Atari closes Legend Entertainment
[UPDATE] Unreal II: Special Edition is the final edition from the Virginia-based developer.
Most workers look forward to Friday. Unfortunately, that's also the day most firings happen, as was the case at Legend Entertainment. Word came in late today that the developer's owner, Atari, has shut down the Virginia-based studio and sent all its employees packing.
[UPDATE] A source with close ties to the publisher confirmed the news. Speaking with GameSpot, the source said, Legend has been shut down as a studio, with only a small staff still on board to manage the shut-down and to support existing efforts. That support staff is expected to remain in place for the next month.

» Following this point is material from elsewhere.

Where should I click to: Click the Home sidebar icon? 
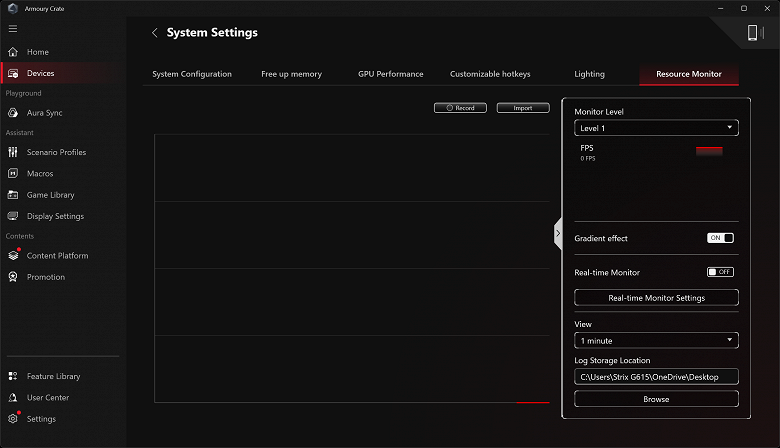13,52
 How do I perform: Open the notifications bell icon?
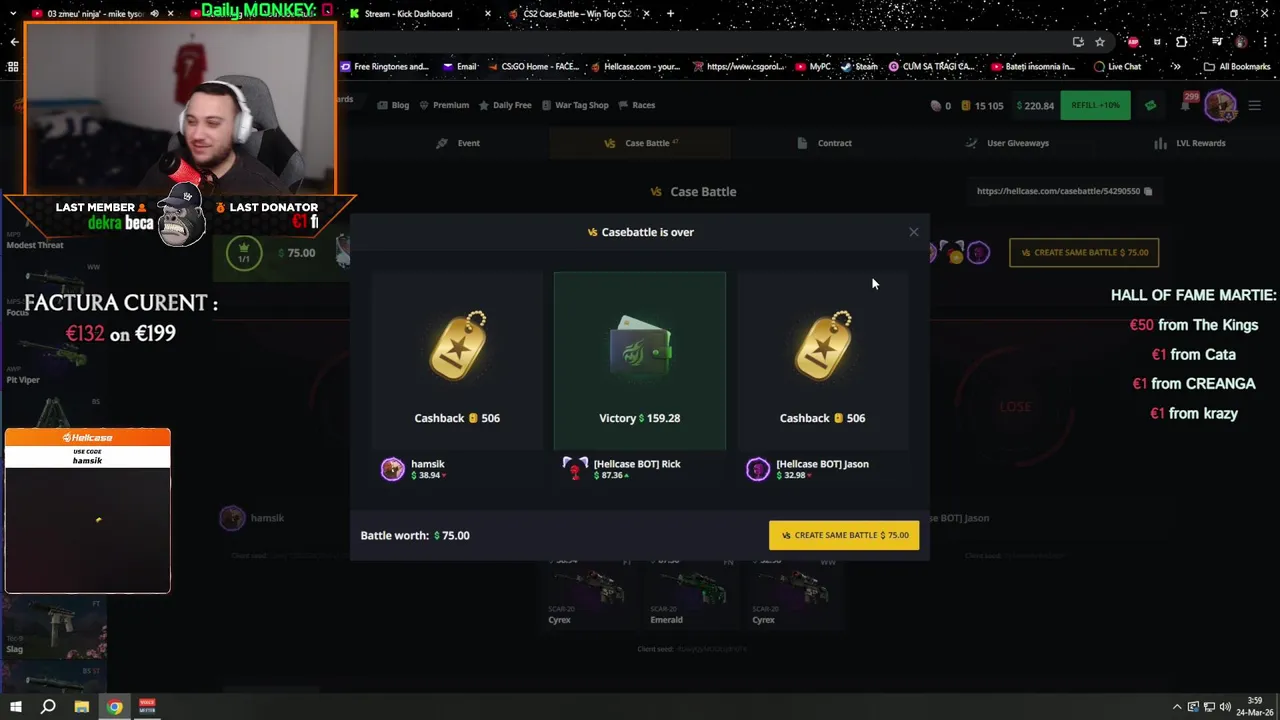click(1185, 105)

Official sources were less forthcoming.
When contacted by GameSpot, an Atari spokesman would neither confirm nor deny the closure. "You'll have to talk to corporate PR about that one," said the rep, who sounded like he was physically backing away from the phone. "I can't say anything about that." The spokesman then offered the e-mail of the sole person who could comment--an executive conveniently based in Atari's New York office, which was already closed for the holiday weekend. However, it is not a good sign that Legend's Web site was suddenly taken offline Friday evening.
Legend was founded in 1989 by Bob Bates and Mike Verdu, and quickly specialized in adventure games. Despite some early successes in publishing, Legend repositioned itself solely as a developer in 1995. In 1998, the company was bought by GT Interactive, which was then promptly swallowed up by Infogrames, the French publisher which assumed the Atari name in 2002. Most recently, Legend had developed the multiplayer Unreal II: Special Edition, which was released in December 2003.